Lower-price drugs would hit the market faster under a bipartisan bill awaiting a vote in the Senate, according to a score released Wednesday by the Congressional Budget Office and the Joint Committee on Taxation.
“CBO expects that the bill’s provisions would allow generic drugs … to enter the market earlier, on average, than they would under current law,” authors of the report concluded.
The legislation, known as the CREATES Act, passed the Senate Judiciary Committee in June but hasn’t yet been scheduled for a vote on the floor. CBO estimates that it would reduce spending by $3.3 billion from 2019 to 2028, mostly through the Medicare and Medicaid programs spending less on prescription drugs.
The bill goes after a practice brand-name drugmakers use to block generic companies from making cheaper copies. Food and Drug Administration Commissioner Scott Gottlieb has accused drugmakers of “gaming” the system through the process, and his agency has aimed to clarify rules to rein in the practice.
To make cheaper medicines, generic drugmakers need thousands of copies of the brand-name product to run tests against their own version to gain FDA approval.

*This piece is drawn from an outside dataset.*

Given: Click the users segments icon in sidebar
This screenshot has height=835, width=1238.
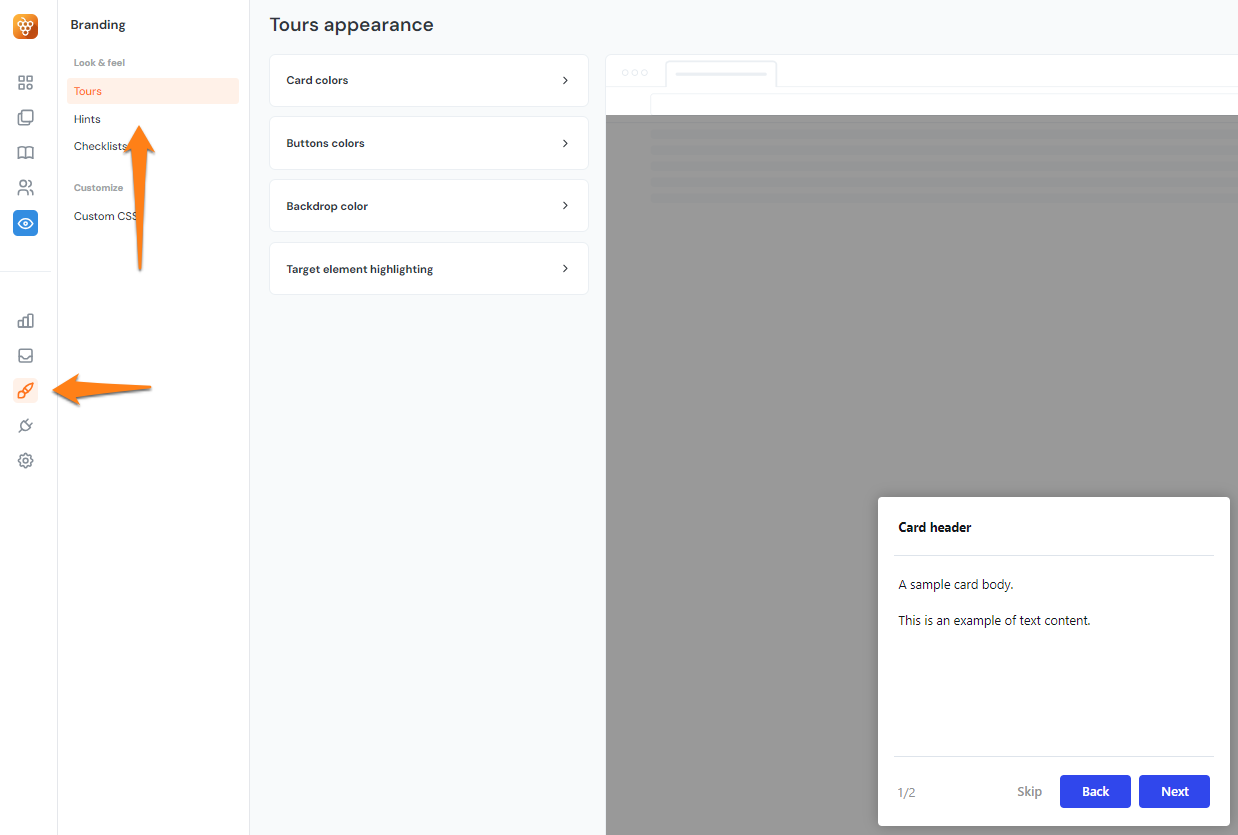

Certain brand-name drugmakers, however, deny the request for the samples, pointing to safety programs that are designed to protect consumers.

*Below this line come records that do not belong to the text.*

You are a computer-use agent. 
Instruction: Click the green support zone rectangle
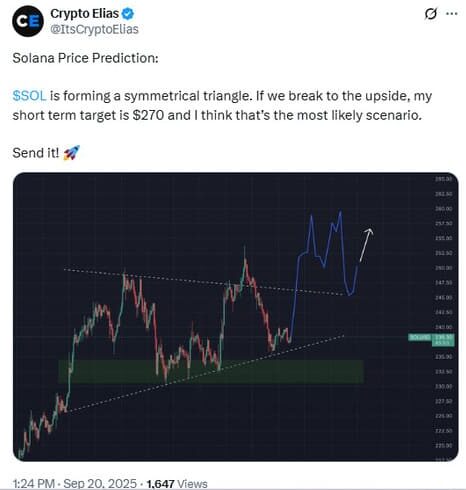click(211, 371)
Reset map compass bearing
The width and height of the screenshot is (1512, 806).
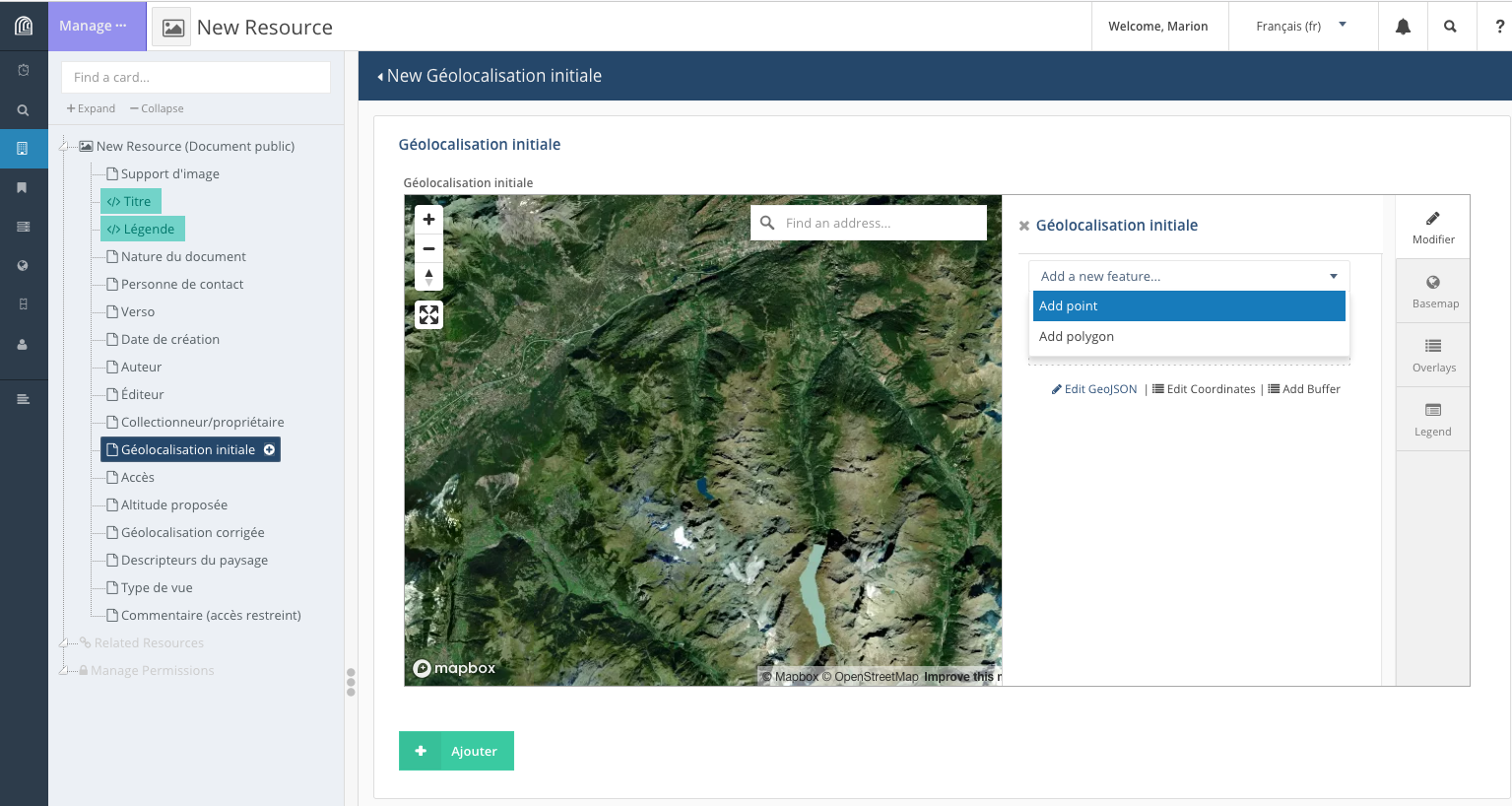[428, 277]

The programs, which specify how drugs can be distributed, are known as the FDA’s Risk Evaluation and Mitigation Strategy, or REMS. They are required by government regulators for drugs that can be dangerous.
When generic drugs are delayed from getting to market, brand-name companies can continue selling drugs at a higher price.
The bill would make it easier for manufacturers of generics to sue when brand manufacturers don’t turn over samples. Critics have said that the bill would mostly help lawyers, not consumers.